Fue una victoria rápida y “fácil”. Como hizo Clinton en Serbia, desde el aire. Sin riesgos (aparentes) al no poner hombres sobre el terreno. Pero como ya avisó Silvio Berlusconi, firme defensor de mantener el status quo en Libia y contrario a la intervención militar en la que Italia no participó, el país colapsó. Las consecuencias en el corto plazo fueron catastróficas. El bien armado ejército libio se disolvió en cuestión de semanas y los arsenales de ese ejército pasaron a manos de los clanes tribales del país y lo que es mucho más grave, a manos de los grupos terroristas que ya actuaban en el Sahel, como Al Qaeda en el Magreb o Boko Haram. 


Libia se convirtió en el nuevo Irak, con un supuesto gobierno apoyado por los aliados que no controlaba más allá de las afueras de Trípoli y clanes tribales repartidos por el país, con la región de Cirenaica, que había liderado la sublevación contra Gadafi, convertida en un país independiente de facto. 


Pero lo peor para los intereses particulares de Obama estaba por llegar. En septiembre de 2012, a solo dos meses de las elecciones, un comando terrorista entró en la legación diplomática de los Estados Unidos en Bengasi y asesinó a varios norteamericanos, entre ellos el embajador Christopher Stevens (el artículo adjunto describe los motivos). Fue un golpe durísimo que intentó a aprovechar en la campaña Mitt Rommey, pero Obama volvió a ganar holgadamente las elecciones y zanjó la cuestión sacando a Hillary Clinton, secretaria de Estado, de su gobierno.

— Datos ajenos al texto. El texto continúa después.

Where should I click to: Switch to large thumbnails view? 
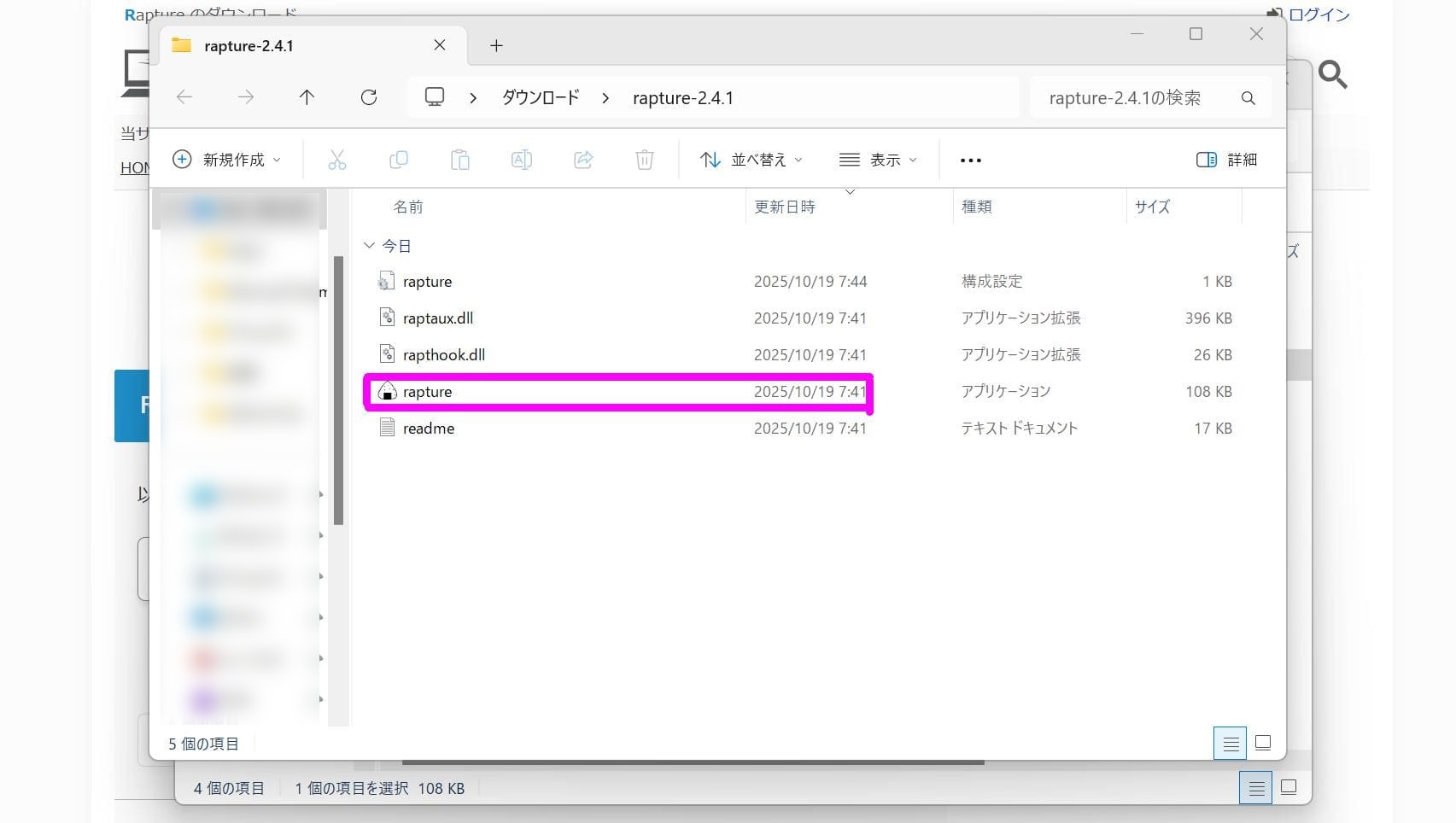pos(1263,743)
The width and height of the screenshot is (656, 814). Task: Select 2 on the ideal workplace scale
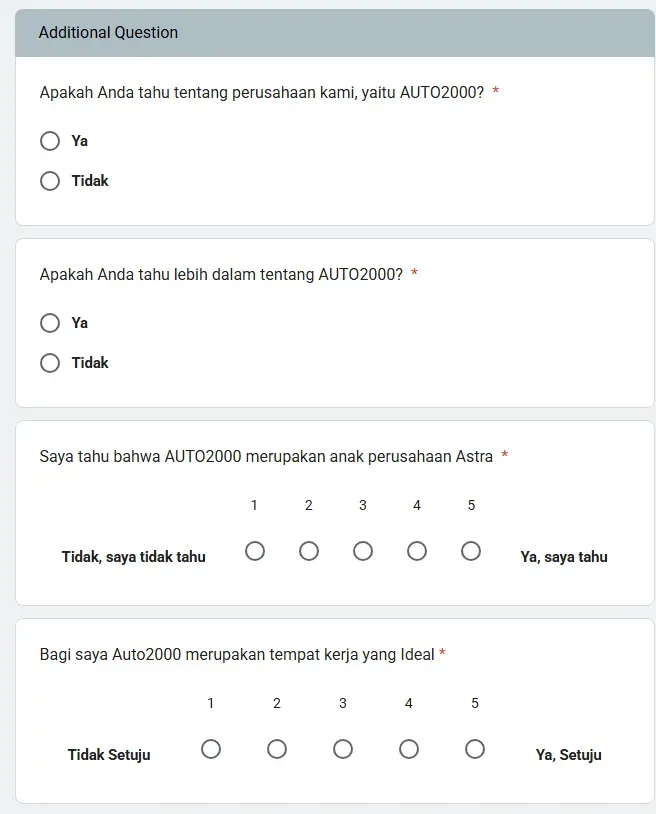(277, 749)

Y por fin llegamos en este relato cronológico al mandato del 45 presidente de los Estados Unidos, Donald Trump. Polémico, millonario, soez, misógino, enemigo de la mayor parte de periodistas y medios de comunicación de su país, twittero compulsivo, Trump, como Clinton y Obama, tampoco sirvió en las Fuerzas Armadas. A pesar de este pequeño detalle, Trump ve en los miembros de las Fuerzas Armadas (casi tres millones de personas entre reservistas y personal activo) y sus familias un nicho importante de votantes, por eso los guiños a este colectivo han sido constantes en su mandato. 

La popularidad del presidente ha sido como una montaña rusa a lo largo de su primera legislatura, pero con más bajadas que subidas. Cada vez que las cosas iban mal en casa, Trump se buscaba un enemigo exterior. China ha sido de sus preferidos, pero con el gigante asiático no se iba a enfrentar en una guerra convencional (aunque sí en una comercial). 


Corea del Norte al principio empezó reunir papeletas para recibir un ataque, pero al final Trump y Kim Jong-un se hicieron amigos (entre gobernantes excéntricos todo puede suceder). 


Luego fijó como objetivo a Venezuela de Nicolás Maduro y algunos medios empezaron a dar por hecho que la intervención sería inminente. Aquello también se enfrió. 


Este mismo año la escalada de tensión contra Irán estuvo cerca de llegar a un punto sin retorno. Trump ordenó acabar con la vida del General Soleimani, como relataba en el primer capítulo de esta serie. La peor parte de esta historia se la llevaron los pasajeros de un vuelo comercial ucraniano derribado por las defensas anti aéreas persas, que lo confundieron con un atacante.


Pero ha sido en las últimas semanas cuando Trump ha conseguido “su guerra”. La guerra contra el Covid 19. Al principio Trump no dio importancia a la propagación de este virus, motivo por el cual decenas de miles de personas morirán en su país, pero pronto se daría cuenta de la posibilidad mediática que se le presentaba “declarando la guerra al virus”.


Puede parecer baladí, pero a finales de marzo de 2020, después de dirigirse al país y decir que Estados Unidos estaba en guerra, Donald Trump alcanzó su nivel de aceptación más alto en cuatro años, ¿casualidad?